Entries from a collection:
§ §

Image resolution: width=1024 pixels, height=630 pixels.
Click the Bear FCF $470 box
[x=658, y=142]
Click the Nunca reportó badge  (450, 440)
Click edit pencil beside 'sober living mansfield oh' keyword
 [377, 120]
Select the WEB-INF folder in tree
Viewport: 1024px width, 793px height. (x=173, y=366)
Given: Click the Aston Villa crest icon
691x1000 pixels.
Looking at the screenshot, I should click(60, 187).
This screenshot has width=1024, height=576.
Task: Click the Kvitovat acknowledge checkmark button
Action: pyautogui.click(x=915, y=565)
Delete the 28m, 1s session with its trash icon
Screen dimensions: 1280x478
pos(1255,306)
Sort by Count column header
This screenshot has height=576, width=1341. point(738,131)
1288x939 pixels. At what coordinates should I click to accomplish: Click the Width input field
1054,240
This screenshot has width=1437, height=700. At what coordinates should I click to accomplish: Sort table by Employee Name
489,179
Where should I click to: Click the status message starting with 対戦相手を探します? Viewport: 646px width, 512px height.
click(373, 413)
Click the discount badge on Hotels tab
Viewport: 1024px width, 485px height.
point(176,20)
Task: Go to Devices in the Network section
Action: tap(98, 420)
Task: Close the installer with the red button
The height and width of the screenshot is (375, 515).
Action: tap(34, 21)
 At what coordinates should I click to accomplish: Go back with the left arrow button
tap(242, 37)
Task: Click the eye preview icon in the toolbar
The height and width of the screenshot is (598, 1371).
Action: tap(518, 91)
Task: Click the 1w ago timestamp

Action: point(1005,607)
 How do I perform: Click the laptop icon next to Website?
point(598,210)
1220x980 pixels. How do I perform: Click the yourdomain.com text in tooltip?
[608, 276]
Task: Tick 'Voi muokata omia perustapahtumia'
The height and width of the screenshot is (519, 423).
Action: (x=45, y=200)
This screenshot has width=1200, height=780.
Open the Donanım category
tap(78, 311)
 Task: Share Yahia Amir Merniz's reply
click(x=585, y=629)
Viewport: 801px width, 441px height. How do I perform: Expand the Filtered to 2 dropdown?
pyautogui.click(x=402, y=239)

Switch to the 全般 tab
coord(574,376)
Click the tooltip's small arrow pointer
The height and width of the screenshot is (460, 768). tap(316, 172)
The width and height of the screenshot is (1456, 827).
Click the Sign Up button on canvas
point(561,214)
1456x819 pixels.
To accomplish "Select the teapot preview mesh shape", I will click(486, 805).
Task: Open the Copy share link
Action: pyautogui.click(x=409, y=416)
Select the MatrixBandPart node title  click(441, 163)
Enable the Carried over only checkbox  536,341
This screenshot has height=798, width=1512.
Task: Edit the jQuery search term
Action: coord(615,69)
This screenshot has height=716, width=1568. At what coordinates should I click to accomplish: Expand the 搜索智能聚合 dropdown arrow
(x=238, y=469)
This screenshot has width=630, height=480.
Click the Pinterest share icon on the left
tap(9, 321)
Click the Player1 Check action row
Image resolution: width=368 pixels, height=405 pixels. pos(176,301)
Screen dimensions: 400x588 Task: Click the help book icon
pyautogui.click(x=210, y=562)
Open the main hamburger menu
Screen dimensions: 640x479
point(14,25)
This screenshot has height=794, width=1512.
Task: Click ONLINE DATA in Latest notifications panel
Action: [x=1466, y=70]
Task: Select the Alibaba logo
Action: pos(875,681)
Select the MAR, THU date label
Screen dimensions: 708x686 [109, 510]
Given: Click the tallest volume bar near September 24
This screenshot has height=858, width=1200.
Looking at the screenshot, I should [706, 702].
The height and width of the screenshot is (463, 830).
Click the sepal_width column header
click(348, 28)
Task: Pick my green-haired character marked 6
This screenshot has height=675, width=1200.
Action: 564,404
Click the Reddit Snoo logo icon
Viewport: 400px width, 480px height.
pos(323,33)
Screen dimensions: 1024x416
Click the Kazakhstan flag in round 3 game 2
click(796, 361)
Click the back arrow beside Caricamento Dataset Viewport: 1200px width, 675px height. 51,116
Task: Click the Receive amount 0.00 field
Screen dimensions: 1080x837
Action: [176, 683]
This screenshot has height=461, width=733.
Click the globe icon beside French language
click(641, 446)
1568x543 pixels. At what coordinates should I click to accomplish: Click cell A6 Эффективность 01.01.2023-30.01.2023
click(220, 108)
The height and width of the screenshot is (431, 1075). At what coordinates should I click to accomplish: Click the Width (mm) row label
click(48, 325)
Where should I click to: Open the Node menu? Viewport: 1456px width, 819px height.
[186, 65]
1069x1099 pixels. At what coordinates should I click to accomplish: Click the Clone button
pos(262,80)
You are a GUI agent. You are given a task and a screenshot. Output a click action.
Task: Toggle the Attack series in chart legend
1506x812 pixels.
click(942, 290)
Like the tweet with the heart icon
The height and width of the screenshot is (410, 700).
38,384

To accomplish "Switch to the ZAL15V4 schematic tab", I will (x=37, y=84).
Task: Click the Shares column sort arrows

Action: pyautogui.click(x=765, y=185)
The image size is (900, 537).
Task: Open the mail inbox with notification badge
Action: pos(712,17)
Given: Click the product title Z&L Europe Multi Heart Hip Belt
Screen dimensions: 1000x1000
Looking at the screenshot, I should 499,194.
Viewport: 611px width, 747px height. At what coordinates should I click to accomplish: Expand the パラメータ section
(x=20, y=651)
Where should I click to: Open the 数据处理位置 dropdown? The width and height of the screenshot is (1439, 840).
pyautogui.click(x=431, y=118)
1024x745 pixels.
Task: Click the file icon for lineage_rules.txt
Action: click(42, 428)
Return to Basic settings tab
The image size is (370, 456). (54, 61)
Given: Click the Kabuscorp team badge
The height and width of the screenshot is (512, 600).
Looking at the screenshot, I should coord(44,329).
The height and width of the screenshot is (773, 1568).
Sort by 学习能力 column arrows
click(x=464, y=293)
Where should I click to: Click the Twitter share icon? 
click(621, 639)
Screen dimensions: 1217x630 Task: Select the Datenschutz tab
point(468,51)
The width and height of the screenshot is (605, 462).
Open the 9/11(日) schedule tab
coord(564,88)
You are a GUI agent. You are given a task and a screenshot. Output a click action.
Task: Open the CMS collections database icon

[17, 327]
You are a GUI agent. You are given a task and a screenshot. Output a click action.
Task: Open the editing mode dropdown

§ §

> _Given exercise_:
Print all of the lines above again exactly as they appear, with nothing changed.

> _Task response_:
Image resolution: width=1024 pixels, height=630 pixels.
Click the Bear FCF $470 box
[x=658, y=142]
Click the Nunca reportó badge  (450, 440)
Click edit pencil beside 'sober living mansfield oh' keyword
 [377, 120]
Select the WEB-INF folder in tree
Viewport: 1024px width, 793px height. (x=173, y=366)
Given: Click the Aston Villa crest icon
691x1000 pixels.
Looking at the screenshot, I should click(60, 187).
This screenshot has width=1024, height=576.
Task: Click the Kvitovat acknowledge checkmark button
Action: pyautogui.click(x=915, y=565)
Delete the 28m, 1s session with its trash icon
Screen dimensions: 1280x478
pos(1255,306)
Sort by Count column header
This screenshot has height=576, width=1341. point(738,131)
1288x939 pixels. At what coordinates should I click to accomplish: Click the Width input field
1054,240
This screenshot has width=1437, height=700. At what coordinates should I click to accomplish: Sort table by Employee Name
489,179
Where should I click to: Click the status message starting with 対戦相手を探します? Viewport: 646px width, 512px height.
click(373, 413)
Click the discount badge on Hotels tab
Viewport: 1024px width, 485px height.
point(176,20)
Task: Go to Devices in the Network section
Action: tap(98, 420)
Task: Close the installer with the red button
The height and width of the screenshot is (375, 515).
Action: tap(34, 21)
 At what coordinates should I click to accomplish: Go back with the left arrow button
tap(242, 37)
Task: Click the eye preview icon in the toolbar
The height and width of the screenshot is (598, 1371).
Action: tap(518, 91)
Task: Click the 1w ago timestamp

Action: point(1005,607)
 How do I perform: Click the laptop icon next to Website?
point(598,210)
1220x980 pixels. How do I perform: Click the yourdomain.com text in tooltip?
[608, 276]
Task: Tick 'Voi muokata omia perustapahtumia'
The height and width of the screenshot is (519, 423).
Action: (x=45, y=200)
This screenshot has width=1200, height=780.
Open the Donanım category
tap(78, 311)
 Task: Share Yahia Amir Merniz's reply
click(x=585, y=629)
Viewport: 801px width, 441px height. How do I perform: Expand the Filtered to 2 dropdown?
pyautogui.click(x=402, y=239)

Switch to the 全般 tab
coord(574,376)
Click the tooltip's small arrow pointer
The height and width of the screenshot is (460, 768). tap(316, 172)
The width and height of the screenshot is (1456, 827).
Click the Sign Up button on canvas
point(561,214)
1456x819 pixels.
To accomplish "Select the teapot preview mesh shape", I will click(486, 805).
Task: Open the Copy share link
Action: pyautogui.click(x=409, y=416)
Select the MatrixBandPart node title  click(441, 163)
Enable the Carried over only checkbox  536,341
This screenshot has height=798, width=1512.
Task: Edit the jQuery search term
Action: coord(615,69)
This screenshot has height=716, width=1568. At what coordinates should I click to accomplish: Expand the 搜索智能聚合 dropdown arrow
(x=238, y=469)
This screenshot has width=630, height=480.
Click the Pinterest share icon on the left
tap(9, 321)
Click the Player1 Check action row
Image resolution: width=368 pixels, height=405 pixels. pos(176,301)
Screen dimensions: 400x588 Task: Click the help book icon
pyautogui.click(x=210, y=562)
Open the main hamburger menu
Screen dimensions: 640x479
point(14,25)
This screenshot has height=794, width=1512.
Task: Click ONLINE DATA in Latest notifications panel
Action: [x=1466, y=70]
Task: Select the Alibaba logo
Action: pos(875,681)
Select the MAR, THU date label
Screen dimensions: 708x686 [109, 510]
Given: Click the tallest volume bar near September 24
This screenshot has height=858, width=1200.
Looking at the screenshot, I should [706, 702].
The height and width of the screenshot is (463, 830).
Click the sepal_width column header
click(348, 28)
Task: Pick my green-haired character marked 6
This screenshot has height=675, width=1200.
Action: 564,404
Click the Reddit Snoo logo icon
Viewport: 400px width, 480px height.
pos(323,33)
Screen dimensions: 1024x416
Click the Kazakhstan flag in round 3 game 2
click(796, 361)
Click the back arrow beside Caricamento Dataset Viewport: 1200px width, 675px height. 51,116
Task: Click the Receive amount 0.00 field
Screen dimensions: 1080x837
Action: [176, 683]
This screenshot has height=461, width=733.
Click the globe icon beside French language
click(641, 446)
1568x543 pixels. At what coordinates should I click to accomplish: Click cell A6 Эффективность 01.01.2023-30.01.2023
click(220, 108)
The height and width of the screenshot is (431, 1075). At what coordinates should I click to accomplish: Click the Width (mm) row label
click(48, 325)
Where should I click to: Open the Node menu? Viewport: 1456px width, 819px height.
[186, 65]
1069x1099 pixels. At what coordinates should I click to accomplish: Click the Clone button
pos(262,80)
You are a GUI agent. You are given a task and a screenshot. Output a click action.
Task: Toggle the Attack series in chart legend
1506x812 pixels.
click(942, 290)
Like the tweet with the heart icon
The height and width of the screenshot is (410, 700).
38,384

To accomplish "Switch to the ZAL15V4 schematic tab", I will (x=37, y=84).
Task: Click the Shares column sort arrows

Action: pyautogui.click(x=765, y=185)
The image size is (900, 537).
Task: Open the mail inbox with notification badge
Action: pos(712,17)
Given: Click the product title Z&L Europe Multi Heart Hip Belt
Screen dimensions: 1000x1000
Looking at the screenshot, I should 499,194.
Viewport: 611px width, 747px height. At what coordinates should I click to accomplish: Expand the パラメータ section
(x=20, y=651)
Where should I click to: Open the 数据处理位置 dropdown? The width and height of the screenshot is (1439, 840).
pyautogui.click(x=431, y=118)
1024x745 pixels.
Task: Click the file icon for lineage_rules.txt
Action: click(42, 428)
Return to Basic settings tab
The image size is (370, 456). (54, 61)
Given: Click the Kabuscorp team badge
The height and width of the screenshot is (512, 600).
Looking at the screenshot, I should coord(44,329).
The height and width of the screenshot is (773, 1568).
Sort by 学习能力 column arrows
click(x=464, y=293)
Where should I click to: Click the Twitter share icon? 
click(621, 639)
Screen dimensions: 1217x630 Task: Select the Datenschutz tab
point(468,51)
The width and height of the screenshot is (605, 462).
Open the 9/11(日) schedule tab
coord(564,88)
You are a GUI agent. You are given a task and a screenshot. Output a click action.
Task: Open the CMS collections database icon

[17, 327]
You are a GUI agent. You are given a task and a screenshot. Output a click action.
Task: Open the editing mode dropdown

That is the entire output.